AVAILABLE RECORDS:

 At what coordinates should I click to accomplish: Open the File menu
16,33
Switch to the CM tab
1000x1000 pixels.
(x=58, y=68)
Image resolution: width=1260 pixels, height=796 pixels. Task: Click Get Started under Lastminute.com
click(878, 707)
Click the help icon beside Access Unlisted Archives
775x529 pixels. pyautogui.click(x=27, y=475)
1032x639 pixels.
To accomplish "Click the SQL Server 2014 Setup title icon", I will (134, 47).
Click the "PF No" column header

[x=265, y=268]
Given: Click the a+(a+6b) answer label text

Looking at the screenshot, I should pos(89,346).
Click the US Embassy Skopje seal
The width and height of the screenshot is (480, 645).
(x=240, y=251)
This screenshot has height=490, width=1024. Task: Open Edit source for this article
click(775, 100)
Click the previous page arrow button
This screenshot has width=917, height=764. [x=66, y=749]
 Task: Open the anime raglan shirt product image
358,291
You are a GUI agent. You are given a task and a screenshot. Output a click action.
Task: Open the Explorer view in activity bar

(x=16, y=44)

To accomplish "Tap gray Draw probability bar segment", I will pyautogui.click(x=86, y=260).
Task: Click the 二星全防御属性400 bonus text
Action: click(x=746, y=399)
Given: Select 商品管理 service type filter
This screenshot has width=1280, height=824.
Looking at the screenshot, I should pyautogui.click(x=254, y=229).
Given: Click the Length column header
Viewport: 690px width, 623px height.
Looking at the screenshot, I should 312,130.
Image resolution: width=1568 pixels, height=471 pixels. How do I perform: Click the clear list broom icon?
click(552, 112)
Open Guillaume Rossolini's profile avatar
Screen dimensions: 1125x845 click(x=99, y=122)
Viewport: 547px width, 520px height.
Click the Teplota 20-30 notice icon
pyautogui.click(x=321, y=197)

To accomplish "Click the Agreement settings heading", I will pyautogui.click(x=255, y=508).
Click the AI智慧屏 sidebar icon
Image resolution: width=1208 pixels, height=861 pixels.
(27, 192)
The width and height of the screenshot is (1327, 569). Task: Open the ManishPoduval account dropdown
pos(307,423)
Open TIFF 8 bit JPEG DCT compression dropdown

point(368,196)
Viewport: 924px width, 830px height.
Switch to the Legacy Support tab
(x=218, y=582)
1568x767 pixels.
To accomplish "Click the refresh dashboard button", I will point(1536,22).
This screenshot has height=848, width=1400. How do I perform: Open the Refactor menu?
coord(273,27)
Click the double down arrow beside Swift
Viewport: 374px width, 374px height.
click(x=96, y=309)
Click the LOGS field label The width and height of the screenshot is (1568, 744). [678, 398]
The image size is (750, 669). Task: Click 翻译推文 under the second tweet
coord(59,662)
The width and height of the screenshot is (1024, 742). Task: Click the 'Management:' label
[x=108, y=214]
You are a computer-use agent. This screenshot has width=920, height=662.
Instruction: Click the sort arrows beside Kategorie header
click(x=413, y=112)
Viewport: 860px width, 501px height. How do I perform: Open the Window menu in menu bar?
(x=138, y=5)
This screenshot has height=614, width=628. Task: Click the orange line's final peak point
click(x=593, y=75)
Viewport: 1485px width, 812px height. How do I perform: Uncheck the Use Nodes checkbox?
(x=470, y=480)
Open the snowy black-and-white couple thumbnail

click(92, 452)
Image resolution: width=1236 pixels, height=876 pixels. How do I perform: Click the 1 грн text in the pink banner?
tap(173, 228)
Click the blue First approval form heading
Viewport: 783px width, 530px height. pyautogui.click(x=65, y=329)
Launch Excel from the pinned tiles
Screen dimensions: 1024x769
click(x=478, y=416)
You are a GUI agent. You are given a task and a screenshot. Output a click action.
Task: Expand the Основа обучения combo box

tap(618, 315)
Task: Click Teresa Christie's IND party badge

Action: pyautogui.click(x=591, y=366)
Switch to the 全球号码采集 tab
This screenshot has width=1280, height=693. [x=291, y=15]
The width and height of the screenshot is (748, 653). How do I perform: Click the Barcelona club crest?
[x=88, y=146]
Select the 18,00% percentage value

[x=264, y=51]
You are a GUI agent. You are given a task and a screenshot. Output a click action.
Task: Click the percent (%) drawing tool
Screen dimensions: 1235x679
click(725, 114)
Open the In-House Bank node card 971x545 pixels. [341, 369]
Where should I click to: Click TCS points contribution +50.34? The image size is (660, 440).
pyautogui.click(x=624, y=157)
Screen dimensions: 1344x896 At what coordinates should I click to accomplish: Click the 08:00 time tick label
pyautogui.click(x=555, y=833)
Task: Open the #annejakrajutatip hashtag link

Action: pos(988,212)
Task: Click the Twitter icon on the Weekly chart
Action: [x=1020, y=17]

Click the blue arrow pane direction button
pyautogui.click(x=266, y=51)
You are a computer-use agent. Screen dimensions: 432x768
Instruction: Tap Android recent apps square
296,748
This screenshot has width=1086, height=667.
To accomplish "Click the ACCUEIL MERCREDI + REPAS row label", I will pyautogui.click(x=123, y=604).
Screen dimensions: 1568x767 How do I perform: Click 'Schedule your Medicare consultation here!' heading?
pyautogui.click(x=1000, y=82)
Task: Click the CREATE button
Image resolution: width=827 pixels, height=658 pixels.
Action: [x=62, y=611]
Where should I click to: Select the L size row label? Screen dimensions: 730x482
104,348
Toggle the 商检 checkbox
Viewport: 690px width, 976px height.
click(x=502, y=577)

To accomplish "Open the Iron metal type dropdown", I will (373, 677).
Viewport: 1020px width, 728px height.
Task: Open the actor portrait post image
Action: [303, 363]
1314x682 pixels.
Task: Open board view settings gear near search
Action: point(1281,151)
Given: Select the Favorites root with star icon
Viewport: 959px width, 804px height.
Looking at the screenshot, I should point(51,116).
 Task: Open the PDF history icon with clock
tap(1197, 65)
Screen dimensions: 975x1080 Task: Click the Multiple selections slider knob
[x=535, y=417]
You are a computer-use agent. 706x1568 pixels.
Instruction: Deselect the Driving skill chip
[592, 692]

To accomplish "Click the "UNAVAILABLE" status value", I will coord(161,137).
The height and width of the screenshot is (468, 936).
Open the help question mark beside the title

TRY IT: Run a filter over the data above and keep each line that contains the word "computer".

ANSWER SPACE:
You are a computer-use agent. This screenshot has width=920, height=662.
You are a computer-use agent. Screen dimensions: 432x768
You are a computer-use agent. 706x1568 pixels.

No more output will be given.